More than anything, the meeting proved that the criminal waste of time will go on. A year and a half has passed since the two took office, and almost nothing has changed except lip service to the freeze. A few lifted roadblocks here, a little less blockade of Gaza there – all relatively marginal matters, a bogus substitute for a bold jump over the abyss, without which nothing will move.

When direct talks become a goal, without anyone having a clue what Israel’s position is – a strange negotiation in which everyone knows what the Palestinians want and no one knows for sure what Israel wants – the wheel not only does not go forward, it goes backward. There are plenty of excuses and explanations: Obama has the congressional elections ahead of him, so he mustn’t make Netanyahu angry.

After that, the footfalls of the presidential elections can be heard, and then he certainly must not anger the Jews. Foreign Minister Avigdor Lieberman is pressuring Netanyahu now; tomorrow it might be Likud MK Danny Danon, and after all, you can’t expect Netanyahu to commit political suicide. And there you have it, his term in office is over, with no achievements. Good for you, Obama; bravo Netanyahu. You managed to make a mockery of each other, and together, of us all.

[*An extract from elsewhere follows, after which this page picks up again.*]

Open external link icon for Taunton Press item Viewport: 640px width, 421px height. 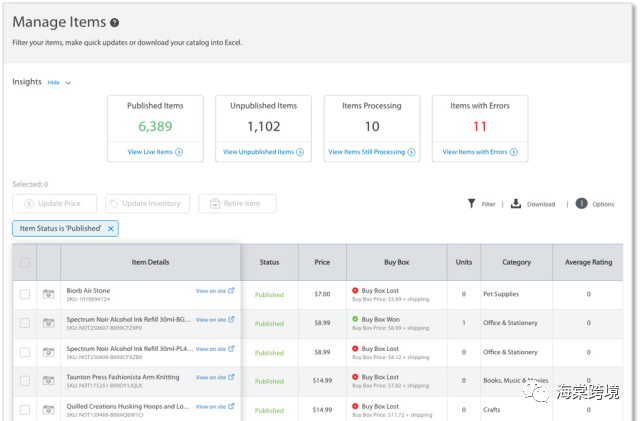231,377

Netanyahu will be coming back to Israel over the weekend, adorned with false accomplishments. The settlers will mark a major achievement. Even if they don’t not admit it – they are never satisfied, after all – they can rejoice secretly. Their project will continue to prosper. If they have doubled their numbers since the Oslo Accords, now they can triple them.

And then what? Here then is a question for Obama and Netanyahu: Where to? No playing for time can blur the question. Where are they headed? What will improve in another year? What will be more promising in another two years? The Syrian president is knocking at the door begging for peace with Israel, and the two leaders are ignoring him. Will he still be knocking in two years? The Arab League’s initiative is still valid; terror has almost ceased. What will the situation be after they have finished compromising over the freeze in construction of balconies and ritual baths?

Two statesmen met in Washington on Tuesday who are looking smaller and smaller, who are taking smaller and smaller steps. They have decided not to decide, which in itself is a decision. When the chance of a two-state solution has long since entered injury time, they have decided on more extra time. Get ready for the binational state, or the next round of bloodletting.